# Mathews guys are gonna LOVE this target!



## KalamazooKid (Jun 20, 2005)

Shipping to dealers now .....


----------



## perchoholic (Dec 29, 2010)

Trying to find out more about this target and was unable to find it...even on the Mathews web page. Im tired every year spending money for maybe a season of shooting and being let down when i start blowing thru them. I purchased a spyder web target for 159 plus shipping.. very pricey,but very impressed,and its made in Michigan. I am a Mathews fan and shoot a DXT so when i saw youre post it got me curious. I would emagine its pretty pricey as well.


----------



## KalamazooKid (Jun 20, 2005)

I also have a Spyderweb and love it but you know I gotta have one of these! I'm hearing about $70. 

_One finger at a time ....._


----------



## perchoholic (Dec 29, 2010)

70 ish....not bad if it has the same Mathews quality,wonder what the size is. How long have you had youre spyder web and what size did u get? Ive only had mine for a couple weeks.


----------



## Ack (Oct 3, 2004)

perchoholic said:


> 70 ish....not bad if it has the same Mathews quality,wonder what the size is. How long have you had youre spyder web and what size did u get? Ive only had mine for a couple weeks.

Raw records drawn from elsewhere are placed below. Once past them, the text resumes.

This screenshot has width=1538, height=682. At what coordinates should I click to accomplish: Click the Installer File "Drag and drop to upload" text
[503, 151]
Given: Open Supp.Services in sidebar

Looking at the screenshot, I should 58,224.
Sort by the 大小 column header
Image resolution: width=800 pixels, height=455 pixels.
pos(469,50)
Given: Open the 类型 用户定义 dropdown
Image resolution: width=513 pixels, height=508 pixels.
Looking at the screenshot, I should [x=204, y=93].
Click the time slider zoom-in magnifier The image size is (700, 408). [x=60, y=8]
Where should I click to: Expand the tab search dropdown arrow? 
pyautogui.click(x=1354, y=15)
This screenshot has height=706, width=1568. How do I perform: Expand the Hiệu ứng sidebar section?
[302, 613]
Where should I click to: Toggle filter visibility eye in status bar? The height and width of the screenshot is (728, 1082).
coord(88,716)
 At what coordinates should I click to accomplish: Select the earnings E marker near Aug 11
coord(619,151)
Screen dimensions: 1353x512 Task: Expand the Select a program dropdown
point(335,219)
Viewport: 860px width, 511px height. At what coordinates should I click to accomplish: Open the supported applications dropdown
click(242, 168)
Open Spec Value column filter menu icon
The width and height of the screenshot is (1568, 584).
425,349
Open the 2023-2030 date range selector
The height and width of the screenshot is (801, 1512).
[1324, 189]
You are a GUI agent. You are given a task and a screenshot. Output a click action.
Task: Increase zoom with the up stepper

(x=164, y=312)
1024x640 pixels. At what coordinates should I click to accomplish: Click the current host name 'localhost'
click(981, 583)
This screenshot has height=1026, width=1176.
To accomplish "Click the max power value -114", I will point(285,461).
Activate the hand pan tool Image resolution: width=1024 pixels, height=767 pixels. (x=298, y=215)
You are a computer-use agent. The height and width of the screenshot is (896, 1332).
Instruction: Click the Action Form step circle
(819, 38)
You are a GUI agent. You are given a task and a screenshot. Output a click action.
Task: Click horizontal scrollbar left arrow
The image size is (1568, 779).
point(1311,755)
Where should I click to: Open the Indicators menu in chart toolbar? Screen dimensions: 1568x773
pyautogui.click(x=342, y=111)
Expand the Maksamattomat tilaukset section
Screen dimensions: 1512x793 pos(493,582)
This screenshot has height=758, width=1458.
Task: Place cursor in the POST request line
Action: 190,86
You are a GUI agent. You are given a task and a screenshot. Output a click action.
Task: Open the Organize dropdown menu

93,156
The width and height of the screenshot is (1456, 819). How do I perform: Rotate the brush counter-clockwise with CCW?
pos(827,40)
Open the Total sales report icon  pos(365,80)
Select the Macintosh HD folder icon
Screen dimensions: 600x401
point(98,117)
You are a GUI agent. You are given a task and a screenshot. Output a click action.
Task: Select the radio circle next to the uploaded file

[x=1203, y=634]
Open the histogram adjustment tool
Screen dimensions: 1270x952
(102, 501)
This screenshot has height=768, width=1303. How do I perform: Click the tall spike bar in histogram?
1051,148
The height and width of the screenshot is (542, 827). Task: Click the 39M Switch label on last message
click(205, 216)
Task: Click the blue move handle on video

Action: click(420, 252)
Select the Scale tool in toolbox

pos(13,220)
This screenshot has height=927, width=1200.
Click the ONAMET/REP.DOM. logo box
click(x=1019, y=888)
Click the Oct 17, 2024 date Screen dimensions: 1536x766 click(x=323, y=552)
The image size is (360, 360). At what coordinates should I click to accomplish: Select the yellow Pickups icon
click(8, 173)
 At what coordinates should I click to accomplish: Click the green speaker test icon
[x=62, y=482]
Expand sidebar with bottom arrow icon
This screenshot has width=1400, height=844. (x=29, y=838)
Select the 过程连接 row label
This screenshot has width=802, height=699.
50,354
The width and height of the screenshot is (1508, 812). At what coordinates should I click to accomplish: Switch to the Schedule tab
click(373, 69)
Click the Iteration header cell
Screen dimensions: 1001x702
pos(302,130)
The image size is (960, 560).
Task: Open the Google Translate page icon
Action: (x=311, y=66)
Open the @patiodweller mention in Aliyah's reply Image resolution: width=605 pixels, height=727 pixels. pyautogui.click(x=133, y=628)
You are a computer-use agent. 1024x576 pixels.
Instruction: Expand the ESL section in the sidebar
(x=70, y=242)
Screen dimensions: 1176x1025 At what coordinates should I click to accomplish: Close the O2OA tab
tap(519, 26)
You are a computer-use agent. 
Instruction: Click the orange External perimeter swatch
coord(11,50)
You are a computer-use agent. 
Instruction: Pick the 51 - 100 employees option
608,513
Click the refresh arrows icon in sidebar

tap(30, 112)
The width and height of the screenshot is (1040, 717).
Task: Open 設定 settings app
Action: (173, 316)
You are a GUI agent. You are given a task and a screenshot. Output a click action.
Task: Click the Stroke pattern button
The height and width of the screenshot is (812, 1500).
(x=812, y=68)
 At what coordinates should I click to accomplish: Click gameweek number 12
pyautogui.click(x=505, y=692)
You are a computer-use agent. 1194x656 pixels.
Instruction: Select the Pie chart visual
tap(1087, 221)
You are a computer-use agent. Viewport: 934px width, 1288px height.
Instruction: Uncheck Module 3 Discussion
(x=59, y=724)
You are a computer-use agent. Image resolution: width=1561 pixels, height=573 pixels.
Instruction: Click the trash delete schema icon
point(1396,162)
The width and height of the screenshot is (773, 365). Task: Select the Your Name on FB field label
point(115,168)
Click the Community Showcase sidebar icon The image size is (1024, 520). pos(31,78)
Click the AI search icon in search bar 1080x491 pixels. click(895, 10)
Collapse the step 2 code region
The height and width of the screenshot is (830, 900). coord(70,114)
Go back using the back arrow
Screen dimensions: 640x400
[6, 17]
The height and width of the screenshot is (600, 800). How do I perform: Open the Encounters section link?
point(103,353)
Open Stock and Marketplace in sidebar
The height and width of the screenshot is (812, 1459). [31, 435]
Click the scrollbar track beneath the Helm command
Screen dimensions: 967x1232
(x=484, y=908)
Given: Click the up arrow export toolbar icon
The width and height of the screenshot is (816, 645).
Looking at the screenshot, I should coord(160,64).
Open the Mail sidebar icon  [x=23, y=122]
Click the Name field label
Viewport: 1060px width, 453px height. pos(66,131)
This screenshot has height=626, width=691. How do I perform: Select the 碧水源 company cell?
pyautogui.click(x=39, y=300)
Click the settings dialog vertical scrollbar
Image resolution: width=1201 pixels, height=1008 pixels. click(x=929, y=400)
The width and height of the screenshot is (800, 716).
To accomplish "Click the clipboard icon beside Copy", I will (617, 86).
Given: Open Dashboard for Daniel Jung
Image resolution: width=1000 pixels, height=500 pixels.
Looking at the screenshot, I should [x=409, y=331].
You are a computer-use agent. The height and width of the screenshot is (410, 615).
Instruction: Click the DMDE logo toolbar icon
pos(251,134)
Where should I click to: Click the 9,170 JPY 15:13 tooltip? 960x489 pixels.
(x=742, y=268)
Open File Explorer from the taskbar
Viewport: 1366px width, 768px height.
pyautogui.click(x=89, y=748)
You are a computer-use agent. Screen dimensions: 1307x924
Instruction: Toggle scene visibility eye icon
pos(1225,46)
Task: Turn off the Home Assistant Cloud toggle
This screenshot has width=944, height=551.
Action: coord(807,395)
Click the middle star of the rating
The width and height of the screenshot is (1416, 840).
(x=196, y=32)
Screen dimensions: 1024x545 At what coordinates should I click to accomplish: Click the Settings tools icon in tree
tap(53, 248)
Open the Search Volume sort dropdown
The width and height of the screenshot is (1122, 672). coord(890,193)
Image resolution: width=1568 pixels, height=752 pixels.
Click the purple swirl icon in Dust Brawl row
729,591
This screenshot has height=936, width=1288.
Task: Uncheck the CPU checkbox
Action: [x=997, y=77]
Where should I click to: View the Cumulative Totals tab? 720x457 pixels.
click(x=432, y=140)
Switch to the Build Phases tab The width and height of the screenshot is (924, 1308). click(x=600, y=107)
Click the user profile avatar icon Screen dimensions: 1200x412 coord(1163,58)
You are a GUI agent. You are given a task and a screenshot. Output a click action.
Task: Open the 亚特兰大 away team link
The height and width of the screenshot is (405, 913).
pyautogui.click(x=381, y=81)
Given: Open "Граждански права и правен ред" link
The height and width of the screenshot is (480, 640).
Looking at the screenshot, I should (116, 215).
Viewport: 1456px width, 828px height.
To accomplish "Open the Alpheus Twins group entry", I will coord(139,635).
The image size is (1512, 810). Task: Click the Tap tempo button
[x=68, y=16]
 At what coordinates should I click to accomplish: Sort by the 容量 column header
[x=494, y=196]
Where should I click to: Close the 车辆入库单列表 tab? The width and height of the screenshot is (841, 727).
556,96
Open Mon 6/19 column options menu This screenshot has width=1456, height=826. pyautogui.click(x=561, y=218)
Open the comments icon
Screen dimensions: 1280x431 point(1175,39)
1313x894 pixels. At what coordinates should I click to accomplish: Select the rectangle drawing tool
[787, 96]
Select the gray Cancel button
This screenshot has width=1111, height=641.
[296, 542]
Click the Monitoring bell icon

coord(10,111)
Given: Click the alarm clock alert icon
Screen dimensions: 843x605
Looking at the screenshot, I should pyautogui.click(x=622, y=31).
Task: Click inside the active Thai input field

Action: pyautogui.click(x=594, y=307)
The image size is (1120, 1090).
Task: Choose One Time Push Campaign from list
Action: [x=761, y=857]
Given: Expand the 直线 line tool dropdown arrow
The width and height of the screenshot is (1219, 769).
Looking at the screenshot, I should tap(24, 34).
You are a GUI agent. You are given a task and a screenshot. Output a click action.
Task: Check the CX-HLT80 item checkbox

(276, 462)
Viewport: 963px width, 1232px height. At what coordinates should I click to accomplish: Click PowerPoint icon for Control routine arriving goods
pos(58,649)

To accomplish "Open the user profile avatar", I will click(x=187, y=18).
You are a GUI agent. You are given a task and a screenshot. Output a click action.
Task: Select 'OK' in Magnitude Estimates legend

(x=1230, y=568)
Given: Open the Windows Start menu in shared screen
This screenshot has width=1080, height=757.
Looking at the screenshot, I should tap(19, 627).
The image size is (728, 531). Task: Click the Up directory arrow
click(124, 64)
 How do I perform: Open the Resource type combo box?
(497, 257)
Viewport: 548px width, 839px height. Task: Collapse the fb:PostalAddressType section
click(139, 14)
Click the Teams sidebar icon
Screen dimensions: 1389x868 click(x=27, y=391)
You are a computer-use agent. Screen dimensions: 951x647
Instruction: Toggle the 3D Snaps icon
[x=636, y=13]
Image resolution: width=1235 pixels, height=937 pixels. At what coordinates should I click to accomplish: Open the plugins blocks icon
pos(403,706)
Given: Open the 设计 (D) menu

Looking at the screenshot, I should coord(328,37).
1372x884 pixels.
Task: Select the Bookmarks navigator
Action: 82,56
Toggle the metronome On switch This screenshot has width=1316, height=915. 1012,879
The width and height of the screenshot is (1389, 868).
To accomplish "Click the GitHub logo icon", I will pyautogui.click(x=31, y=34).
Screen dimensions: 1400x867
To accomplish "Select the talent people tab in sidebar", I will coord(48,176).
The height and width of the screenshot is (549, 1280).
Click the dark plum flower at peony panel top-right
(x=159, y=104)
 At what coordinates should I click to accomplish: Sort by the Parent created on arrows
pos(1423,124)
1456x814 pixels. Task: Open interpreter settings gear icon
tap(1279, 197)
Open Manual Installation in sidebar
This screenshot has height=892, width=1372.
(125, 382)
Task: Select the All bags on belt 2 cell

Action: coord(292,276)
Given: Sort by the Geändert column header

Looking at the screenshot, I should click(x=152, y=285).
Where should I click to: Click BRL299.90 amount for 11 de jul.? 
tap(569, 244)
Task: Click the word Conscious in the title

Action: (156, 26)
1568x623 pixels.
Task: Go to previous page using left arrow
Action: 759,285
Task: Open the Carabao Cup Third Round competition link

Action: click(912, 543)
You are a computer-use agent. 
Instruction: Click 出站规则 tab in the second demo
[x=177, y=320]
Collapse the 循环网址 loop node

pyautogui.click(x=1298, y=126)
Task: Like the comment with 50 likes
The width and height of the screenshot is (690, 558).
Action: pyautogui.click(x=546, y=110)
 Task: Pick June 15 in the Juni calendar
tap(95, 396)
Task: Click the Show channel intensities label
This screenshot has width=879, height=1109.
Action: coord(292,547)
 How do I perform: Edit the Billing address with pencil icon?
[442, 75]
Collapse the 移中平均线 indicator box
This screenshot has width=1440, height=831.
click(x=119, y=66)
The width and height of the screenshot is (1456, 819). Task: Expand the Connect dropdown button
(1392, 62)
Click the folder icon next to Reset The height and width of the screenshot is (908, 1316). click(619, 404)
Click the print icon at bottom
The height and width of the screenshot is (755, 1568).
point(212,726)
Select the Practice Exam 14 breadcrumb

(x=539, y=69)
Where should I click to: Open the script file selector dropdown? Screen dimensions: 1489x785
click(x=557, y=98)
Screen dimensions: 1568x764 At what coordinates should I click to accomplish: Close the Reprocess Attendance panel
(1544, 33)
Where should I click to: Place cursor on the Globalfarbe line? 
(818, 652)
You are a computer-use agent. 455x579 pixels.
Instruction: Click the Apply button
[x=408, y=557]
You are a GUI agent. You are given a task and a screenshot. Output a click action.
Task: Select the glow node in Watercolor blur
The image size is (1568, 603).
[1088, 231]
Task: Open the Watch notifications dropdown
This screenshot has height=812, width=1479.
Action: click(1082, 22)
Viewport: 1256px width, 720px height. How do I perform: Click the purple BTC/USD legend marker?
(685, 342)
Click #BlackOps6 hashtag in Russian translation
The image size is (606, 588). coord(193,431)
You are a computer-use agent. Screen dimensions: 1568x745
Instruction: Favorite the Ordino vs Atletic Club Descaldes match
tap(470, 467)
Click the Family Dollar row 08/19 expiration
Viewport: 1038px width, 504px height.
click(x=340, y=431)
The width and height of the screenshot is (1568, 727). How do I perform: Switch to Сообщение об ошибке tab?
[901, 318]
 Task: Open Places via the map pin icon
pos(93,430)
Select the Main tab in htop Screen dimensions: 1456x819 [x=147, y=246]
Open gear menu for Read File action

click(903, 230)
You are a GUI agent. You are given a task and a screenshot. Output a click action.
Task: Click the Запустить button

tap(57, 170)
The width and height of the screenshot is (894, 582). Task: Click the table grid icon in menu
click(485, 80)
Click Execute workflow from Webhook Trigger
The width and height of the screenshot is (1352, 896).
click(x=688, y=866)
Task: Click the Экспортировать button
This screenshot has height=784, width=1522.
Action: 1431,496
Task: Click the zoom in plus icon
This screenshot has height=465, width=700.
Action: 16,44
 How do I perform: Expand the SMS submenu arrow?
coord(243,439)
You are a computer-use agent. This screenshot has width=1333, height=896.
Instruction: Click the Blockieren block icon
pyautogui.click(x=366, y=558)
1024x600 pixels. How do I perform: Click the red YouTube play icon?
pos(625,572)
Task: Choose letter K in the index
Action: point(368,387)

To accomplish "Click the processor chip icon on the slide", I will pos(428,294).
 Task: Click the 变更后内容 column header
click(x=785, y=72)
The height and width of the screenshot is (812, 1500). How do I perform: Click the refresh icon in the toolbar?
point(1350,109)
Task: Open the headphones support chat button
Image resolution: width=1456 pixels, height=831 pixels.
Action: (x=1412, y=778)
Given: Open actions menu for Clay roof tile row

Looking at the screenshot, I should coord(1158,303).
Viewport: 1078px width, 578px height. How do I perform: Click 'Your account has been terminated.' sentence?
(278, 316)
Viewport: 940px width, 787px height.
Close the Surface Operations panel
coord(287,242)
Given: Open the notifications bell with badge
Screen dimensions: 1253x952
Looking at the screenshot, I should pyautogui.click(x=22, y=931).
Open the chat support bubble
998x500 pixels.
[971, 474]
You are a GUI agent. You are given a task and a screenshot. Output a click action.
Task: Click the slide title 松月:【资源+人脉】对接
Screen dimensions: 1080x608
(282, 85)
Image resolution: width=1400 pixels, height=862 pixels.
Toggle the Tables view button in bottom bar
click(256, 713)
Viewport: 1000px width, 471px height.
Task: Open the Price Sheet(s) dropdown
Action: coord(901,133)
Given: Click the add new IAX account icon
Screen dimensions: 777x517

It's basically a glorified Morrell bag target......should hold up just fine.


----------



## Girtski (Apr 29, 2009)

Has one on the floor. Didn't check the price when I was there last night, but it looks like it'd be good stopper!


----------



## bigrackmack (Aug 10, 2004)

Ack said:


> It's basically a glorified Morrell bag target......should hold up just fine.


X2......Morrells makes some good stuff.......Mack


----------



## Rugged Cross Outdoors (Apr 13, 2011)

Nice!


----------



## MossyHorns (Apr 14, 2011)

I saw the Mathews bag target at an archery shop for $65 last week. It looks like a good target for the money.


----------